I read a column on Legal IT professionals today talking about how to make maximise the success of your legal IT department.

I posted my response and thought I’d include it here as well.

The original piece is here http://www.legalitprofessionals.com/index.php/col/geoff-zodda/columns/5370-three-keys-to-maximizing-the-success-of-your-legal-it-department

My response was aligned to a previous post in this blog albeit a condensed version.

Hi, to be devil’s advocate, I’ll raise your three to five!

Excellent IT in the legal sector isn’t hugely different to excellent IT in the beans making industry. It’s about supporting efficient and effective business process and helping to drive new business through customer relationships and interaction. Doing these things better than your competitors drives revenue and reduces cost.

My five keys are:

Building infrastructure with sufficient capacity and resilience. Make sure that your networks, servers and desktops are designed to allow the applications/services to run with the required availability and performance.

Maintaining an applications landscape that covers all of your business processes, is up to date and properly deployed and understood across your business.  You must have the right applications and you need to be able to deploy new ones quickly as and when your business changes shape.

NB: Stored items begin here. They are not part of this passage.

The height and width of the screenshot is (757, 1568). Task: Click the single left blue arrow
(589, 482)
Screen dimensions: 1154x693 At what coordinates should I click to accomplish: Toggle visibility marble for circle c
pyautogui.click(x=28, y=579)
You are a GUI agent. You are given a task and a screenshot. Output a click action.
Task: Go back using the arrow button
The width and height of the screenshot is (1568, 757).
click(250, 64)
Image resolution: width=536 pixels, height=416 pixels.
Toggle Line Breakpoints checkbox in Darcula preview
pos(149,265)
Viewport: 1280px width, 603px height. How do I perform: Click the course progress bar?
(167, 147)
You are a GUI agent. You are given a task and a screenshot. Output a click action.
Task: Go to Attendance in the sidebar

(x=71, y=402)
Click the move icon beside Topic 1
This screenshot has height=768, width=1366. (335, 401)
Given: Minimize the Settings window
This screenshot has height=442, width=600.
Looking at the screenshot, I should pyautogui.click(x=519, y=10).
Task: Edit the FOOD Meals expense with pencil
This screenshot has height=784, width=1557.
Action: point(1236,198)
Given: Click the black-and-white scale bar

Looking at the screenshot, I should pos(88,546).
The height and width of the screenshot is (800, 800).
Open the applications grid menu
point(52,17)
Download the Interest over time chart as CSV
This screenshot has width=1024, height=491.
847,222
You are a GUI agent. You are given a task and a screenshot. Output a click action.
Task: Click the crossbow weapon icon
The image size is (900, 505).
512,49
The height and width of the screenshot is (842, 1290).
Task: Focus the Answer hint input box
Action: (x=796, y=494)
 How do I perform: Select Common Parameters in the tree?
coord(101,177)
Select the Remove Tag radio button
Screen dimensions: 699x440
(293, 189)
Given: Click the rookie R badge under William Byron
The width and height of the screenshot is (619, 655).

Active management of the systems (infrastructure and apps) and the service.  A good starting point is to use the 27 ITIL processes as a checklist – it is essential that you proactively manage the technology ecosystem and that you have clear processes for whenever the service breaks, a user wants some new equipment and to prioritise the workload coming ‘over the wall’.

Optimise your resourcing strategy. Not everything is done in house – be clear on what you will do in house and what will be done externally. For in house operations be sure you have the required skill base and that all tasks and projects are properly managed.

Manage your third parties actively – the squeaky wheel always gets the grease! 

Take these five – infrastructure, application set, system & service management processes, resource management and third parties – and drill down in each area and you will quickly move towards excellence.

This is exactly how Dave Brailsford made UK cycling the best in the world – by the aggregation of marginal gains.